3. ... the front and back of the garment are torn - one turns the garment upside-down and begins all over again.
(c) The Beraisa says - that tearing at the bottom of the garment or at the sides is not a valid Keri'ah.

(d) Only a Kohen Gadol tears at the bottom of his clothes (see Tosfos DH 'Porem').

(a) Rav Masna and Mar Ukva argue in the name of Sh'muel's father and Levi: one of them says that one may only add to an initial tear after the *Shiv'ah* - the other one says only after the *Sh'loshim*.

(b) The reason for the first opinion is because during the Shiv'ah, even sewing the tear inexpertly is forbidden. This does not mean that a woman who is sitting Shiv'ah (who *is* permitted to inexpertly sew her torn garment immediately), is permitted to add to the initial tear (for another deceased relative), even during the Shiv'ah - because, strictly speaking, she is not permitted to sew her torn garment during the Shiv'ah, and it is only for Tz'ni'us purposes that Chazal permitted her to do so.

(c) By the same token, the reason that the second opinion forbids adding to the tear during the Sh'loshim is because, during that time, one is forbidden to sew the garment professionally. This does not mean that, seeing as one is never permitted to sew professionally a garment that he tore for his father and mother, one may never add to the tear of such a garment (even *after* the Sh'loshim) - because there too, strictly speaking, sewing the tear for one's parents is permitted, like for any other relative; and it is only out of respect for one's parents that Chazal forbade sewing it professionally ever.

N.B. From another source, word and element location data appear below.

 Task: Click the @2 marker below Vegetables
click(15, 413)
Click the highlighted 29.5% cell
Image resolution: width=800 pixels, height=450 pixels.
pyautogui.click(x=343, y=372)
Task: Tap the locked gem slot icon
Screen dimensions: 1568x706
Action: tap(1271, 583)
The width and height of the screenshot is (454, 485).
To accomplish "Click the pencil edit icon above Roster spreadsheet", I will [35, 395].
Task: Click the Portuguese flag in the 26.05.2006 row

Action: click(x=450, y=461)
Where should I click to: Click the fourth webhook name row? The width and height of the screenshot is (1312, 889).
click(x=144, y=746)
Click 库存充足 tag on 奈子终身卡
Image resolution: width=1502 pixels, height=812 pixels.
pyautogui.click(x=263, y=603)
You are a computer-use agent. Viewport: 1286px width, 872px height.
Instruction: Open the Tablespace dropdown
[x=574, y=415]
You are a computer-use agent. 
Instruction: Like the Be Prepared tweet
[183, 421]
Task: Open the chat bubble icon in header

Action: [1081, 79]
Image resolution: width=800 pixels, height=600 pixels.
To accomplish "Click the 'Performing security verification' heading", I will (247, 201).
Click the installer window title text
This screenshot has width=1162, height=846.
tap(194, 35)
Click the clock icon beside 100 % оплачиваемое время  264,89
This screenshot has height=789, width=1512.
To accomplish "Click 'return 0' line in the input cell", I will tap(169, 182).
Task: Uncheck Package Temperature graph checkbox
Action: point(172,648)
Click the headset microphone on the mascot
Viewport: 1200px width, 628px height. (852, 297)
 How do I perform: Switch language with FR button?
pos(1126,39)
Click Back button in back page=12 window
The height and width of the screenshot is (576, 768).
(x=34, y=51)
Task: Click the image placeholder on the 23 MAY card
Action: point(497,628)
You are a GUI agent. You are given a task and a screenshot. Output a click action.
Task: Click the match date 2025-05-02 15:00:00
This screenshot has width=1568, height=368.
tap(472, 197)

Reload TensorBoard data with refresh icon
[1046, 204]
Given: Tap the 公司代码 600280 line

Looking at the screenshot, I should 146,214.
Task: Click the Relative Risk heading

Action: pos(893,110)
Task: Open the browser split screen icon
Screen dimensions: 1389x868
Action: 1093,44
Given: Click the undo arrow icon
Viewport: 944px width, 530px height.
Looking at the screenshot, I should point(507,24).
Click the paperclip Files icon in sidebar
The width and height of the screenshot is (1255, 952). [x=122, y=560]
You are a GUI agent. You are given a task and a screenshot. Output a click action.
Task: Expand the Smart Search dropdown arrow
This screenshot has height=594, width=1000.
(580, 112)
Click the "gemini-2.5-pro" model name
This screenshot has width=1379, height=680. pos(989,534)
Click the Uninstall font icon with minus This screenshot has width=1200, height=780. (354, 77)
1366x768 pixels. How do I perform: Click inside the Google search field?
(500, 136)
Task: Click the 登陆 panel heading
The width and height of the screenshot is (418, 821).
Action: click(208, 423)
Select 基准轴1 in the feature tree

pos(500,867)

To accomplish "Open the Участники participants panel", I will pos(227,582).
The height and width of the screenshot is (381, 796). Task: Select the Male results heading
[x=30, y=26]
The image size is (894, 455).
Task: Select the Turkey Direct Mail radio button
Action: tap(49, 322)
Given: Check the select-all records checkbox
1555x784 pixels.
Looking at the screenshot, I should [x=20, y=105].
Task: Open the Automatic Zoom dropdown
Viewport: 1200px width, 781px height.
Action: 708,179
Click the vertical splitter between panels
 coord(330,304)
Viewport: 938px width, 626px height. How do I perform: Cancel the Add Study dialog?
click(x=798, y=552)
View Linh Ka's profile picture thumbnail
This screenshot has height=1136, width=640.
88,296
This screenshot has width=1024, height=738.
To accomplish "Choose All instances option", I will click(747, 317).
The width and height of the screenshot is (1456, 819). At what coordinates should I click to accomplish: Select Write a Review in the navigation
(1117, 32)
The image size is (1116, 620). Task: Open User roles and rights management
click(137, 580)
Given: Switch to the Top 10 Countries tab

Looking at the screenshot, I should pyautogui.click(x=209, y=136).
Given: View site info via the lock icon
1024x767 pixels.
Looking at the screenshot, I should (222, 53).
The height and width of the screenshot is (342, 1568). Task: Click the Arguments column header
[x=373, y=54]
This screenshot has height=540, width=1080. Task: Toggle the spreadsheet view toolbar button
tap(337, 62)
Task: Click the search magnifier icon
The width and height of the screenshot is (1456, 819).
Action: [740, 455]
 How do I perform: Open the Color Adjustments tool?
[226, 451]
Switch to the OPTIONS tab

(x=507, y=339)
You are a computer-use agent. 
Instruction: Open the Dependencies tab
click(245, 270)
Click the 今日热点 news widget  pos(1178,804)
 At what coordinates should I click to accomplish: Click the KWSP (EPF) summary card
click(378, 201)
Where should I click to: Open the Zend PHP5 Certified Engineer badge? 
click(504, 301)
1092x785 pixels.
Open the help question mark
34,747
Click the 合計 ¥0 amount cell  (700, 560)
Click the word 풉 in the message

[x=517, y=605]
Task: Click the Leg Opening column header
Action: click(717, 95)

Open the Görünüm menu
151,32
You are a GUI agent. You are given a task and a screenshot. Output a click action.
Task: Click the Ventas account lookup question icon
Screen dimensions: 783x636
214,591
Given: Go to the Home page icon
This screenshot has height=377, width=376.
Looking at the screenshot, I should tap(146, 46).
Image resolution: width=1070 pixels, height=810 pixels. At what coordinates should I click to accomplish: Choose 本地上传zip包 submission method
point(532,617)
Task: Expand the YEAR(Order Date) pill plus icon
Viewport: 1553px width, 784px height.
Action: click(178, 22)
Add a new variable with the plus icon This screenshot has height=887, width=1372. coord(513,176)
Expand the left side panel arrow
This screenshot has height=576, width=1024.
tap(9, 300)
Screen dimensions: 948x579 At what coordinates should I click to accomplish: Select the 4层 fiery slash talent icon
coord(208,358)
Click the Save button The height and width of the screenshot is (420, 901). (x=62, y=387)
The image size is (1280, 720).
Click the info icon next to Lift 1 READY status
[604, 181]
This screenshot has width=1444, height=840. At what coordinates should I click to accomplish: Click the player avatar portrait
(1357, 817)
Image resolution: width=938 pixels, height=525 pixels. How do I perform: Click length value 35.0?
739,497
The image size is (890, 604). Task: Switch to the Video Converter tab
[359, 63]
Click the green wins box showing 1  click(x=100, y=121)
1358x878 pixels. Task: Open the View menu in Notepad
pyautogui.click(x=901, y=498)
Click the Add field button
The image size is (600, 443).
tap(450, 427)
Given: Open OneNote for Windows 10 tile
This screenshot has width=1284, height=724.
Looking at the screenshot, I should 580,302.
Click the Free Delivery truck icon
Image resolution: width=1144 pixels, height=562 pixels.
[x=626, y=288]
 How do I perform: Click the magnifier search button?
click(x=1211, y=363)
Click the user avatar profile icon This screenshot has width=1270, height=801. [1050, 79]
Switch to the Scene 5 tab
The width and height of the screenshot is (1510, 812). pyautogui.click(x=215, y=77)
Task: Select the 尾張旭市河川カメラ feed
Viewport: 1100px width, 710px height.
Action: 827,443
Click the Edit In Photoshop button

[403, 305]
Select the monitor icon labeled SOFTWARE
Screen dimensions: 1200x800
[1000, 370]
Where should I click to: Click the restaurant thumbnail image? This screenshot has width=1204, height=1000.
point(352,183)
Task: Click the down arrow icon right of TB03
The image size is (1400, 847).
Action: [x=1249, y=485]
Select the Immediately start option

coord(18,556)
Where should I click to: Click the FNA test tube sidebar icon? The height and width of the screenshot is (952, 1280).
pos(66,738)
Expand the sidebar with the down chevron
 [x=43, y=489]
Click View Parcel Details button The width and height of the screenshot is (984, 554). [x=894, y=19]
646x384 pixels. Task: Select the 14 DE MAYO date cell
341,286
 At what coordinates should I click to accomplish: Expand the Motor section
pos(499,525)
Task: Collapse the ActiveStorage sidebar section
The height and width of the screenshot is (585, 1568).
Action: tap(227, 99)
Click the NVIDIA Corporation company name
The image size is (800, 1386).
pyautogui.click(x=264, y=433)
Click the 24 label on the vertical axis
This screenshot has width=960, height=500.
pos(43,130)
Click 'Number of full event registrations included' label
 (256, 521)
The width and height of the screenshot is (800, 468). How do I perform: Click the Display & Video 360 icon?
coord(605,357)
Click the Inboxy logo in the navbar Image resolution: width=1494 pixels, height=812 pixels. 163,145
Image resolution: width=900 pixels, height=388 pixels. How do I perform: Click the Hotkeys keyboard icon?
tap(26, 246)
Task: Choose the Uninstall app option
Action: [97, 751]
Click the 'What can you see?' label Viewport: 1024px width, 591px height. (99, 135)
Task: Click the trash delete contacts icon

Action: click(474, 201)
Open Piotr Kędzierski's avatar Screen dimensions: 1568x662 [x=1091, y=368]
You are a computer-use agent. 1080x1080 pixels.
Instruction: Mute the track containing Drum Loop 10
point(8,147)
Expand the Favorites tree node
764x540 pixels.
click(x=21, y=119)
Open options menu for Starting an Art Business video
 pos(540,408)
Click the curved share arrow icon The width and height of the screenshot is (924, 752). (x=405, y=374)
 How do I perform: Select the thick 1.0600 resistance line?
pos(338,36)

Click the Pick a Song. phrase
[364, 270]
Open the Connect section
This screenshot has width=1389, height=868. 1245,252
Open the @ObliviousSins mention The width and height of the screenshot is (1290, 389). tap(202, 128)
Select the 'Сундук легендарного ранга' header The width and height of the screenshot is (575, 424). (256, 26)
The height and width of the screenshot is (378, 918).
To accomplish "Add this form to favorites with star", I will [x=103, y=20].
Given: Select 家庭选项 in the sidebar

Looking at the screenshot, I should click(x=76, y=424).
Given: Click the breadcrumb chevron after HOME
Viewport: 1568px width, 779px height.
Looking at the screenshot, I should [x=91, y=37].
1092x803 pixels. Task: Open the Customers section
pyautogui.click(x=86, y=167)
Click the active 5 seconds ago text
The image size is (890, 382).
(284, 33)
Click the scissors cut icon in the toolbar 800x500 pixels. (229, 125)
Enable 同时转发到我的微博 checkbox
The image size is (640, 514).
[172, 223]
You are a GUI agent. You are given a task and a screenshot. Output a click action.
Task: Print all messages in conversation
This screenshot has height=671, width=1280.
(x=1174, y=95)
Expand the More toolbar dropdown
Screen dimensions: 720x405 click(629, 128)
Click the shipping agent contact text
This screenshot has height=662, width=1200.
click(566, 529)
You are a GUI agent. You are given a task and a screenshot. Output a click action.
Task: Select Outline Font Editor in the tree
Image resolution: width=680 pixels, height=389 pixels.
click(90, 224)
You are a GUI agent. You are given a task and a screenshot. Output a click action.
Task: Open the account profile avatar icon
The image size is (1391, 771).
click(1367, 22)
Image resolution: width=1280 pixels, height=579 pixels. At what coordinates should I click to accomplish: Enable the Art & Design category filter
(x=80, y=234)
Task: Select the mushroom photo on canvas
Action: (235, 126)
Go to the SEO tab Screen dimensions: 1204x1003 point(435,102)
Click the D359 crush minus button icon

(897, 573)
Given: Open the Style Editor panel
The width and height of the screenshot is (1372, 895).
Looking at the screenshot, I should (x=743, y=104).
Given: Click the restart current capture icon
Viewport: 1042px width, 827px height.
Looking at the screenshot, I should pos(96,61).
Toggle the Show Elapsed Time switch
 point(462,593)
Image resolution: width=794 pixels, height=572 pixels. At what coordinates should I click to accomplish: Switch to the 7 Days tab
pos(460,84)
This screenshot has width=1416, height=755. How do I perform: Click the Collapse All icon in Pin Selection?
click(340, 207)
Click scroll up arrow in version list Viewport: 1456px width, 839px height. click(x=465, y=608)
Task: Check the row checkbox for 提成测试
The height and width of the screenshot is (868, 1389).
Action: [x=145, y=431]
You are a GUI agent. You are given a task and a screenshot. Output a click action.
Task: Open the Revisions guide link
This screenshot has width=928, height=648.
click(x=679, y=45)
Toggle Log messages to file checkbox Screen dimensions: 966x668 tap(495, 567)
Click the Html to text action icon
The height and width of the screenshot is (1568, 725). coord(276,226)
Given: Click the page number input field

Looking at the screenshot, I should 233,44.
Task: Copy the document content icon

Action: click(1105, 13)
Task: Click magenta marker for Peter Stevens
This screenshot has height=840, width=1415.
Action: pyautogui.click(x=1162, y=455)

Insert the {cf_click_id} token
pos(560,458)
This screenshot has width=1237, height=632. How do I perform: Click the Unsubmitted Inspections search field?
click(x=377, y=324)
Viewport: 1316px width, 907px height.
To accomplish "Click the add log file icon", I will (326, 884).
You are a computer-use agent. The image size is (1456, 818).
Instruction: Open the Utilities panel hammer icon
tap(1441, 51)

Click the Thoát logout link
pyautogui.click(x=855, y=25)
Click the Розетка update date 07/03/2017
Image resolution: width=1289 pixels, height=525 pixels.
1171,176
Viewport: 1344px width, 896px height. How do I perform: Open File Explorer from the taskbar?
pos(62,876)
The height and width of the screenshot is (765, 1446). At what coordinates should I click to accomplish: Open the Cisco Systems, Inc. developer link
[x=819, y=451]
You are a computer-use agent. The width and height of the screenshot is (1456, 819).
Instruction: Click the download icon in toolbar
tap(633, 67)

(a) The Beraisa says - that someone who walks in front of a dead person with a garment that was torn previously is guilty of stealing both from the living ('Geneivas Da'as') and from the dead (the rent that he ought to tear for them, and that is theirs by right).

(b) A person who borrowed a coat ... 1. ... expressly to go and visit his sick father, but when he arrived, he

found that his father had died - should tear Keri'ah and then sew it professionally. Later, when he returns the garment, he pays the owner for the damage.
2. ... without mentioning the fact that his father was sick - then he is not permitted to tear Keri'ah on it.
(c) Besides not informing a sick man that his relative has died (in case this causes his condition to seriously deteriorate) - one may also not tear Keri'ah in his presence (even if he knows about the death of the deceased). One also asks weeping women to control their weeping in his presence.

(d) One tears Keri'ah ...

1. ... on a Katan whose relative died (in spite of the fact that a Katan is not obligated to mourn) - in order to increase the atmosphere of grief.
2. ... for one's father-in-law or mother-in-law - in deference to one's wife.
(a) The Tana in Eivel Rabasi says - that an Aveil should desist from holding a baby on his lap, in case this leads him to laughter, causing people to look at him with disgust.

(b) We learned in our Mishnah that, on Chol ha'Mo'ed, one serves the Se'udas Havra'ah on beds that have not been over-turned. During the rest of the year, a guest who is very close to the Aveil, serves him and eats with him on an overturned bed - whereas ordinary guests (who are not particularly close to the Aveil) serve him and eat with him on beds that have not been overturned (in honor of the guests).

(c) When Aba bar Marsa (who was not particularly close to Rava) kept on overturning the bed in order to serve Rava (who was sitting Shiv'ah), after Rava had righted it - Rava remarked how that Talmid-Chacham cannot take a hint.

(d) An Aveil who is traveling is obligated to minimise his urgent business dealings if possible (see Tosfos DH 'Im'). Should this prove impossible - then he must combine his business with someone else, but not continue on his own (for the duration of the Shiv'ah) under any circumstances.